▶ WHAT THIS EXERCISE ASKS
a) In the article on young people and innovation in India, what is the name of the Indian chapter of Generation Unlimited?
b) Rewrite the paragraph that begins "In 2018, as part of the UN Youth Policy 2030" from the article on young people and innovation in India as a short bulleted list that keeps its main facts.
c) Pick up the article on young people and innovation in India after its last paragraph and write the next few paragraphs in the same style.

─── SOURCE PASSAGE

Involvement Of Youth In The Innovation Process In India – Live Law – Indian Legal News

As stated by the Prime Minister of India ‘Innovation is the key to realizing the dream of a new India’. The vision is to encourage the younger generation to develop technological wonders, and stimulate rational and analytical thinking[1].

The youth are considered as the spine of a country and future relies on how a country nurtures, inspires, educates and makes them skillful and knowledgeable human resources. Youth represents a key role in the process of development of a country[2].
Scientific research has proved that young minds have the highest ability to take risks and complete tasks in short durations. Today, the youth are an incredible source of creativity and ingenuity. The world is home to 1.8 billion+ young people between the ages of 10 and 24, the largest generation of young people in the history of the world, out of which 90% of them live in the developing countries. The youth are digital natives. They grew up in a world connected with the Internet, where the lines the physical and virtual world is blurred. This has shaped a generation that is possibly the most entrepreneurial, innovative and creative[3].
In contemporary times, the concepts of Startup, Entrepreneurship, seeding has become a prevalent topic of discussion among the youth[4]. Despite the fact that young people have the energy, intellect and willingness to change the world for the better; it is possible only if they are provided with the right set of skills, opportunities, and empowerment tools. Here the role of stakeholders such as Governments, the Private Sector, Civil Society and Media becomes vital. Society needs to have faith in the youth and understand that young people are our future innovators, creators, builders, and leaders. There is a need of a facilitatory eco-system in which young minds can access the tools to not only cope with the present, but transform the future of the society by learning to wrestle with the uncertainties and vulnerabilities[5].
India being a fast-growing economy is determined to lead in the global economy by defeating challenges such as unemployment, rote learning by different governmental initiatives. Many government led programmes emphasizing youth to improve upon their skills have brought together the voices of all its stakeholders that include member states, the United Nations System, private sector, civil society, academia and other organizations. The focus of these programmes is to advocate for skills to improve young people’s transitions to decent work and to highlight the crucial role of skilled youth in addressing today’s challenging global issues[6].
In 2018, as part of the UN Youth Policy 2030, UNICEF launched the global Generation Unlimited movement to meet the urgent needs of young people between the ages of 10-24, expanding education, skill development and employment opportunities. In 2019, the Indian chapter of Generation Unlimited known as YuWaah was launched as a multi-sector partnership to accelerate the young people’s agenda to empower over 300 million young people in the country[7].

──────
─── RECORD EXCERPTS

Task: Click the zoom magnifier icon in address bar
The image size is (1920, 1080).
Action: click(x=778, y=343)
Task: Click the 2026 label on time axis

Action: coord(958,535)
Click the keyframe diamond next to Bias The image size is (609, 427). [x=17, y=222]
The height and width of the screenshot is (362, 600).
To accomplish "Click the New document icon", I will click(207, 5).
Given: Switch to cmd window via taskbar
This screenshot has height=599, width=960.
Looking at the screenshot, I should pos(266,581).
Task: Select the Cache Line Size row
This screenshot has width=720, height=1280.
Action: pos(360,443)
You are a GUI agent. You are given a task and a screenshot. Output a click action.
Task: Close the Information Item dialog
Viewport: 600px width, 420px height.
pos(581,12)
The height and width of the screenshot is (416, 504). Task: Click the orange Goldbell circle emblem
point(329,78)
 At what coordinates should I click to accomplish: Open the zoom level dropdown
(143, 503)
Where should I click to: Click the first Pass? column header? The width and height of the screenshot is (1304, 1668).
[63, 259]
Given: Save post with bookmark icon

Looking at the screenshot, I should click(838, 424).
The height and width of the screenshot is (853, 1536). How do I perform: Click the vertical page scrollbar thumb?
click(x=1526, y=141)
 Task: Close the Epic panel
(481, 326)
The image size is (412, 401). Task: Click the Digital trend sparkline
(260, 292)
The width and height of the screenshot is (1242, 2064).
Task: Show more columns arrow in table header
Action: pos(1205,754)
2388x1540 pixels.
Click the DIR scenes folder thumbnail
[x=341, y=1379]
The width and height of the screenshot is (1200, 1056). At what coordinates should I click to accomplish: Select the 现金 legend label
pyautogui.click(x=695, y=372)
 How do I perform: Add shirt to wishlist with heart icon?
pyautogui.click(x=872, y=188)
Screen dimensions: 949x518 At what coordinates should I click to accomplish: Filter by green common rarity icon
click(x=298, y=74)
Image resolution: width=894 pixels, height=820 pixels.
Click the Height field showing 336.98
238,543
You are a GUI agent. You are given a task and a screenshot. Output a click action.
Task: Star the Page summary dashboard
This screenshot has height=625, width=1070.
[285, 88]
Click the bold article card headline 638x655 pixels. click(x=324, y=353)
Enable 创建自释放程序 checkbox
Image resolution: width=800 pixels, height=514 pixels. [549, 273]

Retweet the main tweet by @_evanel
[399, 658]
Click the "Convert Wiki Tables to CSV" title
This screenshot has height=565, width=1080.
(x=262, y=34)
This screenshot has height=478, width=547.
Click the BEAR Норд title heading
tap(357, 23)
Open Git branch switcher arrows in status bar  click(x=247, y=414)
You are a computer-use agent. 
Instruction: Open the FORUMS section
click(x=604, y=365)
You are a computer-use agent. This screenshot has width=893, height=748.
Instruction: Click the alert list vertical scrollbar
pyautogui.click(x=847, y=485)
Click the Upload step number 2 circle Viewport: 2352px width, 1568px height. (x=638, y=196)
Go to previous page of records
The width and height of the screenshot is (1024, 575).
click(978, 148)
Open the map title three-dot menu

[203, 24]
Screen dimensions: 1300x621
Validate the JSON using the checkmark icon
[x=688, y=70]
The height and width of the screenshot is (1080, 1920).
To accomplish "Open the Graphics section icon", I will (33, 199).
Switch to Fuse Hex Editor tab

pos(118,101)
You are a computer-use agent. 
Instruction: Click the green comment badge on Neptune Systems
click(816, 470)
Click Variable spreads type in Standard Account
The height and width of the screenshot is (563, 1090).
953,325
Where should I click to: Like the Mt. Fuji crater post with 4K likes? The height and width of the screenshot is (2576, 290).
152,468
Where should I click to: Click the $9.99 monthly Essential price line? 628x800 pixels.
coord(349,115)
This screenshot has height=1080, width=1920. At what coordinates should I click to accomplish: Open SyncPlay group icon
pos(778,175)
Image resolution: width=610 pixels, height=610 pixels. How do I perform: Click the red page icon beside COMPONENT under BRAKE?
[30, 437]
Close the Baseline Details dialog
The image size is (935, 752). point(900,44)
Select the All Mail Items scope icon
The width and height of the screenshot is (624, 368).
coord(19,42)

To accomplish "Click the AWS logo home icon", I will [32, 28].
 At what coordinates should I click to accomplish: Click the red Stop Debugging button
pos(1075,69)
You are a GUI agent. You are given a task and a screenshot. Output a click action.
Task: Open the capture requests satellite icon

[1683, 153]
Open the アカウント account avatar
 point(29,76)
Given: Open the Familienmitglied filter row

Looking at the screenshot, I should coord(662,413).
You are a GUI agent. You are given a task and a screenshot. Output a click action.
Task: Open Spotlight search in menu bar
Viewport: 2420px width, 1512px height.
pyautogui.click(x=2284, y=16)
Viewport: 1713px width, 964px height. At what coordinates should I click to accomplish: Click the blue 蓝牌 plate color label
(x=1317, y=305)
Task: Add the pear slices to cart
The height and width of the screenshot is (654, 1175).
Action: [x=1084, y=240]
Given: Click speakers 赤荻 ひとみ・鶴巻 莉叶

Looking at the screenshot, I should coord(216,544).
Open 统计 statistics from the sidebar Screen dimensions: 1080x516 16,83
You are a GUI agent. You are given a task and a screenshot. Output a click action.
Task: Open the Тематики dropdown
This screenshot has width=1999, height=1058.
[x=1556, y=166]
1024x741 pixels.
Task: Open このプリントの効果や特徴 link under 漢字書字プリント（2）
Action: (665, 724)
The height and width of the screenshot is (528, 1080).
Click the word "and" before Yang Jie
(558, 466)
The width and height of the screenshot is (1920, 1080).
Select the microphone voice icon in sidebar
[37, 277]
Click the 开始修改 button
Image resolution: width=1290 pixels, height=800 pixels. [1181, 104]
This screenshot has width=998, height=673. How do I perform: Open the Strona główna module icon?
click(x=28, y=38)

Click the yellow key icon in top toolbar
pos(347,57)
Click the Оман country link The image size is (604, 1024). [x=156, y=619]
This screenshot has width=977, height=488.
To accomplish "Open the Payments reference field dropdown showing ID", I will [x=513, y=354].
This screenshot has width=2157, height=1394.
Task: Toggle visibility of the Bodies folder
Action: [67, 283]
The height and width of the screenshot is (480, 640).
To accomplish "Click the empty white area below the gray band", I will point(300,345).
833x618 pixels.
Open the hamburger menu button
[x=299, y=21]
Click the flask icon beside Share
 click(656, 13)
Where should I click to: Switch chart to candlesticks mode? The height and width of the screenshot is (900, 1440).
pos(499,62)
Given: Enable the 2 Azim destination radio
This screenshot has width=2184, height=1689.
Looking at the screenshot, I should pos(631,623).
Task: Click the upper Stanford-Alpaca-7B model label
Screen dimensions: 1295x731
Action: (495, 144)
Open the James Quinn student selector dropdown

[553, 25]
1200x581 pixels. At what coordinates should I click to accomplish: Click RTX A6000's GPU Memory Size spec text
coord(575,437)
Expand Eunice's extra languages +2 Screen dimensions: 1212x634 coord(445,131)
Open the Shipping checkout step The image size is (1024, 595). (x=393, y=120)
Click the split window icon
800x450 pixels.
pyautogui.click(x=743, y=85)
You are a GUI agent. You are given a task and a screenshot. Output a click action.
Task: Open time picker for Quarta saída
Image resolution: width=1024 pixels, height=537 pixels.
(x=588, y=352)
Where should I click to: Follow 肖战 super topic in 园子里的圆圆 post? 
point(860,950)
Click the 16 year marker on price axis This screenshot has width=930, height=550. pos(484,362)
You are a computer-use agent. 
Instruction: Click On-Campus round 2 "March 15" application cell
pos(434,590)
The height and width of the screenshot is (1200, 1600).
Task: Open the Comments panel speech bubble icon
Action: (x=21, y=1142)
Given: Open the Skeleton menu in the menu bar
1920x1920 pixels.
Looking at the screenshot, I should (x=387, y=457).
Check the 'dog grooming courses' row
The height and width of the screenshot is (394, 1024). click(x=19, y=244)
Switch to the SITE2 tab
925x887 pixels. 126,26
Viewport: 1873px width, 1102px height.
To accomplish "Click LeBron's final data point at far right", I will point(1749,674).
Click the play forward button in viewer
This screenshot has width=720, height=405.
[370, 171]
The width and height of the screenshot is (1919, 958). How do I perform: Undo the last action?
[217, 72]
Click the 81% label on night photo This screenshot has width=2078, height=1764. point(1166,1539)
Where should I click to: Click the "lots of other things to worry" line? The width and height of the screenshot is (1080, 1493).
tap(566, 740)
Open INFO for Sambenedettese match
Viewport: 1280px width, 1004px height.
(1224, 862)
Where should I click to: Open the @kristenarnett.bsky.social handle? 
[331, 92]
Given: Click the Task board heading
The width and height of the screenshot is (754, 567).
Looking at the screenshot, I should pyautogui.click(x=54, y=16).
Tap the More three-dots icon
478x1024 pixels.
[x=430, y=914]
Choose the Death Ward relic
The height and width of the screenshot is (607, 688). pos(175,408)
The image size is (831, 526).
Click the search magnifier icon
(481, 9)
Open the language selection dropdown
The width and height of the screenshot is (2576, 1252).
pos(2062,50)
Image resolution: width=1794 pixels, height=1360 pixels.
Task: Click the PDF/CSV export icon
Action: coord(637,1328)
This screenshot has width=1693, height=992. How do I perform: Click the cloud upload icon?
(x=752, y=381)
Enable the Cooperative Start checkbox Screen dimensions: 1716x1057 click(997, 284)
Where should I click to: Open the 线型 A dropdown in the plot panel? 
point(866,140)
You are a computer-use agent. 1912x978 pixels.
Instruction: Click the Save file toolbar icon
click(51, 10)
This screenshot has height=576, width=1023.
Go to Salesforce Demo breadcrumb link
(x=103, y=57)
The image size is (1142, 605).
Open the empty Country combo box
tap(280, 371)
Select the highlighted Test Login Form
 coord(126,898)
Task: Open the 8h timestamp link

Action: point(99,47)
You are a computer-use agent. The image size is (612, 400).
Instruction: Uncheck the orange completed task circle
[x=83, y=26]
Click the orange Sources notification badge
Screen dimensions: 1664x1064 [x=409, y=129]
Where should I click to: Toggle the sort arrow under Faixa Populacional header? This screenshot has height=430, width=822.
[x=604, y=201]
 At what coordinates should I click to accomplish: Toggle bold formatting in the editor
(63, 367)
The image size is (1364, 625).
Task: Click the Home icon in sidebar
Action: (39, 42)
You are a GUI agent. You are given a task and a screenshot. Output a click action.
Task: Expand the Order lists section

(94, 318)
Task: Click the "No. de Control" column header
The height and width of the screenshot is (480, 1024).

──────

▶ EXPECTED RESPONSES
a) YuWaah.

b)
- 2018: UNICEF launched the global Generation Unlimited movement as part of the UN Youth Policy 2030.
- Aim: meet the urgent needs of young people aged 10–24 by expanding education, skill development and job opportunities.
- 2019: YuWaah, the Indian chapter of Generation Unlimited, was launched as a multi-sector partnership.
- Goal in India: speed up the young people's agenda to empower over 300 million young people.

c)
For a young innovator to become skillful, the journey starts as soon as a child takes admission in the school and finally ends by taking a job after completion of college. Since beginning young minds are brought up with a mindset that they have to do something for earning and a government job for the same is considered as a secure and safe one. But today’s young generation knows that the capabilities matter as compared to a secured job. Initiatives as Samridh, Aspire, Atal Innovation Mission, Mudra Bank, Start-Up India initiative have broken the glass of old ideology and started creating new bench mark for the upcoming generation. In 2016, the Start-Up India initiative was started with the objective of supporting the entrepreneur and robust startup ecosystem. The Government of India introduced the Atal Innovation Mission in 2016 to foster a culture of innovation and entrepreneurship.
More than 2 million students have access to the state-of-the-art resources for learning and stimulating their creative thinking with 5100+ ATLs already established[8]. It is known that in 2020, more than 2.5 lakh trademarks were registered. In 2015, India ranked at 81 in the World Innovation Index whereas it stands at 43 today. India has grown from nurturing merely 500 start-ups in 2016 to a gigantic 60,000 in 2021.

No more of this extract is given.